The most promising new development on this front in Britain is the increasing reporting of safety incidents to the National Patient Safety Agency (doi:10.1136/bmj.b4153). On the face of it, nearly half a million incidents reported over a six month period, contributing to 2000 deaths and 3700 cases of serious harm, hardly seems like cause for celebration. But it’s what’s being done with these data that deserves recognition. They are being synthesised into concrete recommendations and being fed back to healthcare staff. Later this year, we’ll begin publishing some of them as "safety alerts" in the Practice section of the journal.
For some patients and their relatives, explanation, apology, and the knowledge that attempts are being made to protect others from similar errors are not enough. They throw themselves into the willing arms of the media. This brings a new set of problems, at least for doctors. Patients can say what they like about their treatment; doctors’ duty of confidentiality denies them the opportunity to set the record straight unless they have patients’ express consent.
The General Medical Council recently reiterated its tough stance on this issue. As reported by Clare Dyer, its latest guidance on the topic says that doctors must not discuss an individual patient’s case without consent, no matter how "frustrating or distressing" it may be to have inaccurate or misleading details of a doctor’s diagnosis, treatment, or behaviour published (BMJ 2009;339:b4055).

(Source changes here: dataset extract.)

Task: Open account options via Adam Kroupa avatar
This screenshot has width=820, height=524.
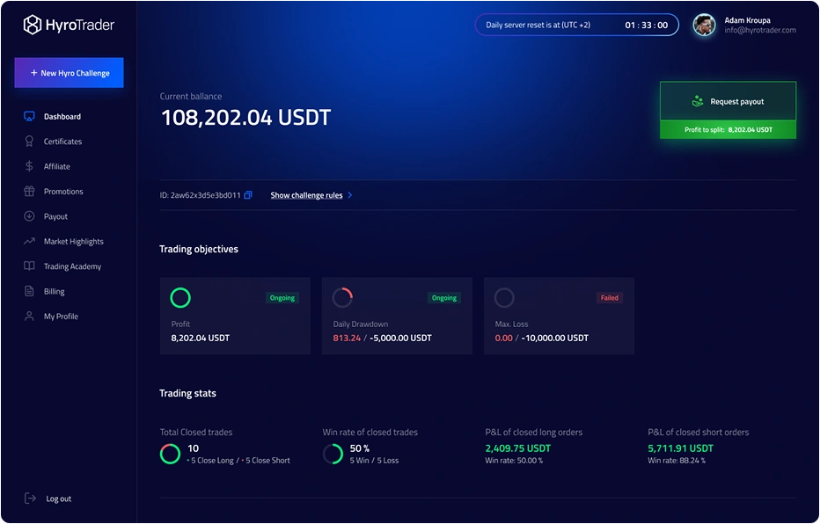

Jack Gilliat strongly disagrees: "If a patient has discussed a part of his or her medical condition in the public domain and in so doing denigrated a doctor without justification, surely the patient has surrendered medical confidentiality for this part, and the doctor has a moral, if not a human, right to set the record straight as a matter of public record if the patient refuses to recant flagrant untruths" (doi:10.1136/bmj.b4173).
I incline more to Dr Gilliat’s opinion than to the GMC’s guidance: you can’t have one party breaching the confidentiality of a relationship while denying the other party the same right.